Re: [PERFORM] BUG #2737: hash indexing large tablefails, while btree of same index works

From: "Simon Riggs" <simon(at)2ndquadrant(dot)com>
To: "Tom Lane" <tgl(at)sss(dot)pgh(dot)pa(dot)us>
Cc: "Balazs Nagy" <bnagy(at)thenewpush(dot)com>, <pgsql-bugs(at)postgresql(dot)org>, <pgsql-performance(at)postgresql(dot)org>
Subject: Re: [PERFORM] BUG #2737: hash indexing large tablefails, while btree of same index works
Date: 2006-11-17 10:59:11
Message-ID: 1163761151.27956.592.camel@silverbirch.site
Views: Raw Message | Whole Thread | Download mbox | Resend email
Thread:
Lists: pgsql-bugs pgsql-performance

On Thu, 2006-11-16 at 17:48 -0500, Tom Lane wrote:

> AFAICS, any hash index exceeding a single segment is at serious risk.
> The fact that we've not heard gripes before suggests that no one is
> using gigabyte-sized hash indexes.

Seems so.

> But it seems mighty late in the beta cycle to be making subtle changes
> in the smgr API. What I'm inclined to do for now is to hack
> _hash_expandtable() to write a page of zeroes at the end of each file
> segment when an increment in hashm_ovflpoint causes the logical EOF to
> cross segment boundary(s).
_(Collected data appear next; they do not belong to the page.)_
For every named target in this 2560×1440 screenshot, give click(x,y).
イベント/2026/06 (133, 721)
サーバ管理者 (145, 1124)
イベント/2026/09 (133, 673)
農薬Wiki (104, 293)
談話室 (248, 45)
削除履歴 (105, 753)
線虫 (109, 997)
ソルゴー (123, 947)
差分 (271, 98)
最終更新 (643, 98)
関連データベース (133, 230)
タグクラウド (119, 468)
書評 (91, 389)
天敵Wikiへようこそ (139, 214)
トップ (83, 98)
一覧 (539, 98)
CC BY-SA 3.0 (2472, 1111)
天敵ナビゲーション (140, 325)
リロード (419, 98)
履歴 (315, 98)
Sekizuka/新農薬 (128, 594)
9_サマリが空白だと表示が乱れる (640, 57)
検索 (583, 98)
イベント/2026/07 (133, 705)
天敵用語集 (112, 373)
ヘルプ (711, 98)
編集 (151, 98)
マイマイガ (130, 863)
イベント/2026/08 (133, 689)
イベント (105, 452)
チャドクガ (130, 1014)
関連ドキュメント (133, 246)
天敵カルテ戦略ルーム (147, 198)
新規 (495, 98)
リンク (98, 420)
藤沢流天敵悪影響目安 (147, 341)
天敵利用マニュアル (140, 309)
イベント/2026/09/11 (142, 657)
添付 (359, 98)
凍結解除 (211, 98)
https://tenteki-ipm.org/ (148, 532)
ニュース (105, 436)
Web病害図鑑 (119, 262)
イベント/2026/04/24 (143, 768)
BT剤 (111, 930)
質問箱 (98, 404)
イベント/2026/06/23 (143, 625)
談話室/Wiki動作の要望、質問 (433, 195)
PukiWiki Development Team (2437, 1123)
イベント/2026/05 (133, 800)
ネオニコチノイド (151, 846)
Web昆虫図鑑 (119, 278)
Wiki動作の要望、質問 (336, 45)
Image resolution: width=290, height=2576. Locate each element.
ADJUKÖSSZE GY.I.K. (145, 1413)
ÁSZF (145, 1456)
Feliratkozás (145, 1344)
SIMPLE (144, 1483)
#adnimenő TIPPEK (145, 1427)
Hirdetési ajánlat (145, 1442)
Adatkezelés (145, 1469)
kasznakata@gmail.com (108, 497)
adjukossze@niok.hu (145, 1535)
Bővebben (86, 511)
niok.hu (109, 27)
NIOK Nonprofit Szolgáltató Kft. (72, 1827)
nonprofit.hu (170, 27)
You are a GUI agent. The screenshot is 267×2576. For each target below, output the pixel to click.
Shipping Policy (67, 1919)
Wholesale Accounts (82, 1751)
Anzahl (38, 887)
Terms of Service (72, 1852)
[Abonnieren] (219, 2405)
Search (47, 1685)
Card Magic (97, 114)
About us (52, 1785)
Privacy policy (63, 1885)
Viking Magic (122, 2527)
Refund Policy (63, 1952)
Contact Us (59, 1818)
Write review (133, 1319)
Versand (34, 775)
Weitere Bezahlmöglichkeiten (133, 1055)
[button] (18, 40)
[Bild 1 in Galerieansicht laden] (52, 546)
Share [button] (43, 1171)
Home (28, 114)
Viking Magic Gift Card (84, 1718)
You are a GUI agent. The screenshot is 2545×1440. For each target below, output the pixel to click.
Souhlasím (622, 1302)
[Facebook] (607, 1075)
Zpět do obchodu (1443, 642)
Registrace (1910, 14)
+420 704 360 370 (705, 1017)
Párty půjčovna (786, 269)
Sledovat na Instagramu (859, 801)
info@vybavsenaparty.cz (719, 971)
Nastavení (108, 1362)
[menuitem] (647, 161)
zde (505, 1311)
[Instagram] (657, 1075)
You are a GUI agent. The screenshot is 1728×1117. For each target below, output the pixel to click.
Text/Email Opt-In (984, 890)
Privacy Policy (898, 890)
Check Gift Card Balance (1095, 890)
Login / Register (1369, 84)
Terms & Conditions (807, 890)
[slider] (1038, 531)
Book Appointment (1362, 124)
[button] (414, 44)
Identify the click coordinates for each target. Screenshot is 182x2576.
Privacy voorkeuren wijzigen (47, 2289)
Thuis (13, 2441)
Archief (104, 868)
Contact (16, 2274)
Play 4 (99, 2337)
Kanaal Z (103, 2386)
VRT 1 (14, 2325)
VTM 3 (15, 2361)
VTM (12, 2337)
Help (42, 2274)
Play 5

This is pretty ugly and nonmodular, but it
> will fix the bug without risking breakage of any non-hash code.
> I'll revisit the cleaner solution once 8.3 devel begins. Comments?

Do we think there is hope of improving hash indexes? If not, I'm
inclined to remove them rather than to spend time bolstering them. We
can remap the keyword as was done with RTREE. It's somewhat embarrassing
having an index without clear benefit that can't cope across crashes. We
wouldn't accept that in other parts of the software...

If there is hope, is there a specific place to look? It would be good to
brain dump some starting places for an investigation.

Does anybody have a perf test that shows hash indexes beating btrees by
any significant margin? (Not saying there isn't one...)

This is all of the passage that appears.